A problem I'm struggling with is this: If $(e_k)$ is an orthonormal sequence in a Hilbert space $H$, and we denote $M=\operatorname{span}(e_k)$, then for all $x\in \bar M$ we have that $x$ can be represented as $$\sum_{k=1}^{\infty}\langle x,e_k\rangle e_k$$ Now as $x\in \bar M \implies x\in H$ quite obviously it follows that the above series converges. However, I am struggling to prove that this series converges to $x$. I'm pretty sure I need to use the fact that $x$ is in the closure of $M$ but I'm not quite sure how to bring this in.
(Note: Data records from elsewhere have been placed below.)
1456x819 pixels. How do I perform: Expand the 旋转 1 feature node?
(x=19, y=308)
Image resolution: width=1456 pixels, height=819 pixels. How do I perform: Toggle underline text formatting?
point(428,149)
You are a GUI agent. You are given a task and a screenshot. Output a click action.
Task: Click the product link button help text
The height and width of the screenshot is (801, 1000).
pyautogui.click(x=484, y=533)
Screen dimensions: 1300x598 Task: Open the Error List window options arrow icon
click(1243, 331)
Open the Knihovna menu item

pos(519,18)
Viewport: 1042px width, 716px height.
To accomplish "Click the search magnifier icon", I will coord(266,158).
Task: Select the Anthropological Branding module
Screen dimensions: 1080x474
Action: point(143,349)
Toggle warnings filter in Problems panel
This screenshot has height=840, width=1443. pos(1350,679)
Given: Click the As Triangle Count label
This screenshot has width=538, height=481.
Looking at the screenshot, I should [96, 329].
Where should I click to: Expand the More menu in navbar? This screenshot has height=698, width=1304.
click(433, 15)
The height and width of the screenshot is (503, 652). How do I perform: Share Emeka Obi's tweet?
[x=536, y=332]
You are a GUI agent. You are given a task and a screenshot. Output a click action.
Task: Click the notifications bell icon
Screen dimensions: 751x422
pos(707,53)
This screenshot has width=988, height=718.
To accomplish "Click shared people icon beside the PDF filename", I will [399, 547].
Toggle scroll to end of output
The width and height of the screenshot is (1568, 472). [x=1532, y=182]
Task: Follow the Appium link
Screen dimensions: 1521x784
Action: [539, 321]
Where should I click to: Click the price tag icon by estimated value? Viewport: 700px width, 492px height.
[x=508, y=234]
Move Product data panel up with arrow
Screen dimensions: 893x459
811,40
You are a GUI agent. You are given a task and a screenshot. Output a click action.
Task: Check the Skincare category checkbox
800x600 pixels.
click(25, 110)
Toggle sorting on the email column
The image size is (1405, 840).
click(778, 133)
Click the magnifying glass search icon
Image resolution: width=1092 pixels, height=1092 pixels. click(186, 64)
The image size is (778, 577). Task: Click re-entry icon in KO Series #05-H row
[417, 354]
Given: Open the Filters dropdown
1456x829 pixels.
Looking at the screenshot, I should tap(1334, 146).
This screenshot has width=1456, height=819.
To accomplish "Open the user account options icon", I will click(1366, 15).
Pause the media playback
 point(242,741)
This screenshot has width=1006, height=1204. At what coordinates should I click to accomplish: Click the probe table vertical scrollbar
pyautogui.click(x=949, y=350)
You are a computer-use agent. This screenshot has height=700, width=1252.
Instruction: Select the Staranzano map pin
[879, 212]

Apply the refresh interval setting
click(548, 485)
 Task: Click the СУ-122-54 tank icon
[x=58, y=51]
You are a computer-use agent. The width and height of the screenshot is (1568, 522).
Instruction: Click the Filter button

Any hints as to how to start the proof would be appreciated.
PROGRESS: If we let $x'$ denote the limit of the series I'm able to show using Daniel's hint that $\langle x',e_j\rangle=\langle x,e_j\rangle \ \ \forall j\in \mathbb{N}$. As this is true for every $j$ I'd like to be able to conclude that $x'=x$, but I'm not really sure if I have any justification for such a conclusion.
If $x \in \overline{M}$, then, for every $\epsilon > 0$, there exists $m = \sum_{k=1}^{N}\alpha_k e_k$ such that $\|x-\sum_{k=1}^{N}\alpha_ke_k\| < \epsilon$. For every $n \ge N$, $$ \left(x-\sum_{k=1}^{n}\langle x,e_k\rangle e_k\right)\perp \left(\sum_{k=1}^{n}\langle x,e_k\rangle e_k-m\right) $$ because the difference on the left is orthogonal to $e_1,e_2,\cdots,e_n$, and because the vector on the right is a linear combination of such $e_k$. Therefore, by the Pythagorean Theorem, \begin{align} \epsilon^2 > \|x-m\|^2 & =\|x-\sum_{k=1}^{n}\langle x,e_k\rangle e_k\|^2+\|\sum_{k=1}^{n}\langle x,e_k\rangle e_k-m\|^2 \\ & \ge \|x-\sum_{k=1}^{n}\langle x,e_k\rangle e_k\|^2,\;\;\; n \ge N. \end{align} By the definition of vector limit, $x=\sum_{k=1}^{\infty}\langle x,e_k\rangle e_k$, because, for every $\epsilon > 0$, there exists $N$ such that $\|x-\sum_{k=1}^{n}\langle x,e_k\rangle e_k\| < \epsilon$ whenever $n \ge N$.
Conversely, if $x=\sum_{k=1}^{\infty}\langle x,e_k\rangle e_k$, then $x \in \overline{M}$ because the partial sums are in $M$.